=== Listed records ===
════════════════

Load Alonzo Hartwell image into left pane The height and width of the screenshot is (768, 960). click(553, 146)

════════════════

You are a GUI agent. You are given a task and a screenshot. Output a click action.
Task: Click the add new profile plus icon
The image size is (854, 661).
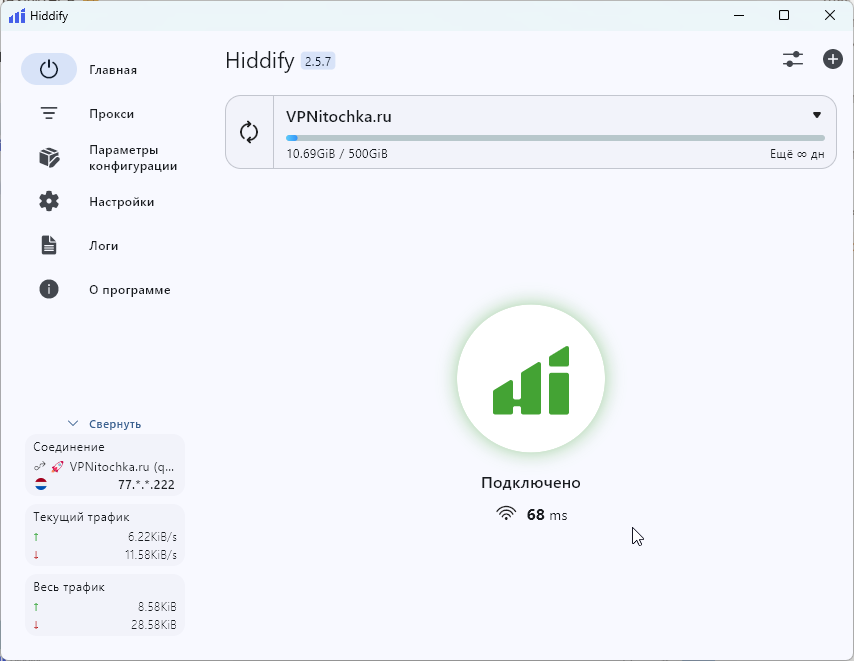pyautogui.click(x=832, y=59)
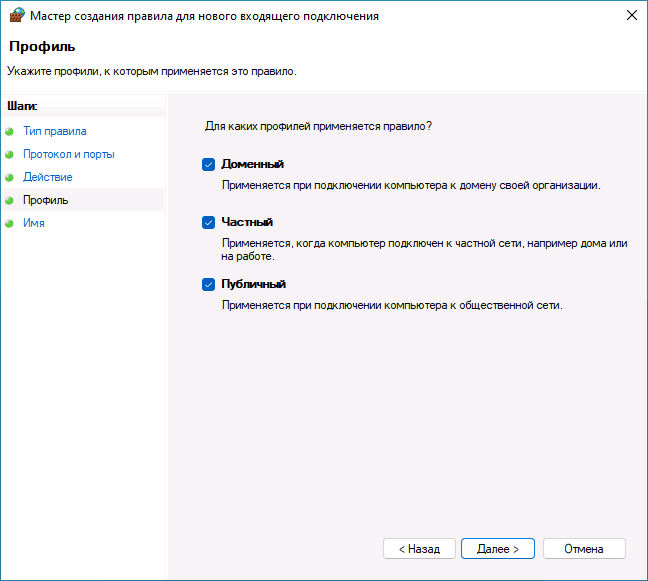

════════════════

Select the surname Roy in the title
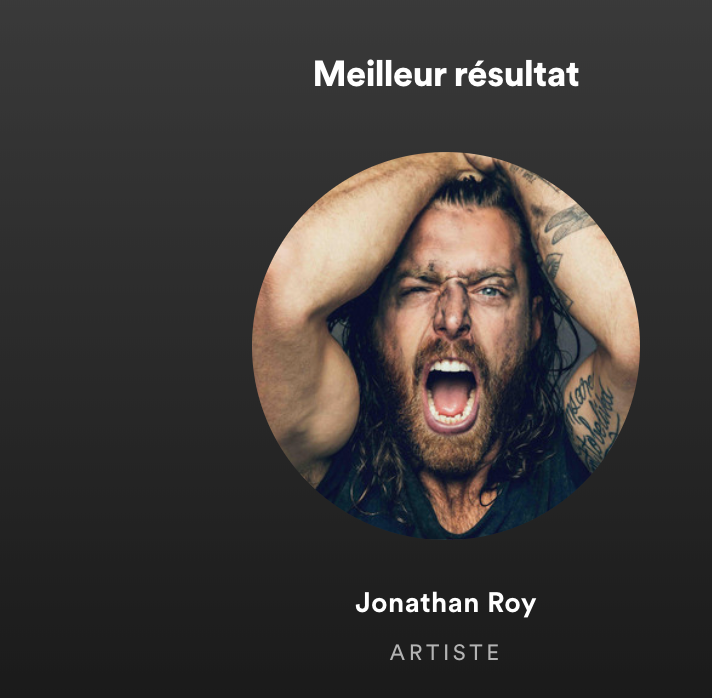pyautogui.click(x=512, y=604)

════════════════

=== What is asked ===
Can you give everything from the line containing "You are a GUI" down to the line containing "pyautogui.click(x=832, y=59)" as a two-column CSV with the columns text and answer, one row per item, each value in a single quoted field with line breaks turned into spaces? Leave the pictures out.

=== The completed task ===
text,answer
"You are a GUI agent. You are given a task and a screenshot. Output a click action. Task: Click the add new profile plus icon The image size is (854, 661).","pyautogui.click(x=832, y=59)"